Writing Through Grief: Ana Veciana-Suarez
I was on the fourth draft — or was it the fifth? — of my historical novel, Dulcinea, when my father died. Seven weeks later my daughter, the eldest of my five children, passed away, too. Neither death was unexpected, but recognizing the inevitable didn’t lessen the grief. Nor did it help me deal with the aftermath: the disbelief that lurches into anger before slipping into denial and finally settling into unfathomable sadness.

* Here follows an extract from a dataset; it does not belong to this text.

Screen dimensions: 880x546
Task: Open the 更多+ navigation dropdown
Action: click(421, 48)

Yet, during this endless loop of intense emotions, writing and revising Dulcinea served as ballast. In fact, it was the only activity engrossing enough to provide a reprieve, however brief it turned out to be. Every day, minutes after I sat at my desk, I left behind the hard reality of my world, its burden of heartache, and traveled to the long-ago time of Golden Age Spain. Once there, I saw everything through the eyes of my narrator, Dolça Llull Prat. The ancient stone buildings of Barcelona. Its narrow alleyways. The silks and brocades. The galleons docked at the port.

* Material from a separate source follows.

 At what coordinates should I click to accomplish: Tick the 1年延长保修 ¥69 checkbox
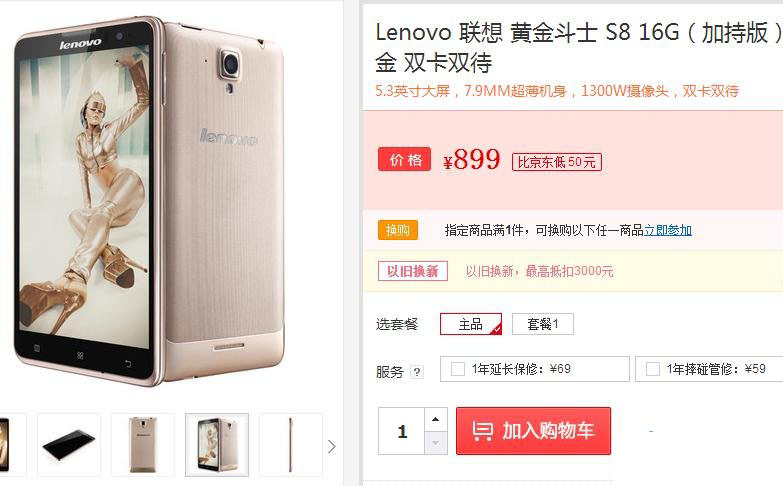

Not that the journey into the early 1600s was easy. Actually, it was just another kind of challenge. For me, writing has always meant ripping my chest open and turning my heart inside out, and this act of self-mutilation is especially true when I’m working on fiction. Putting thoughts and feelings on paper, wrestling with imagination, and examining experiences demands heavy lifting. It requires questioning, reflecting, ruminating. And that’s really, really hard, particularly if you want to make it read easy.
Every writer has heard the old bromide: “There is nothing to writing. All you do is sit down at a typewriter and bleed.” That gem is attributed to Ernest Hemingway, and it accurately describes the nerve-wrecking, back-breaking, carpal tunnel-causing labor that helps stanch sorrow because the act of creating is so blessedly absorbing, so all-encompassing.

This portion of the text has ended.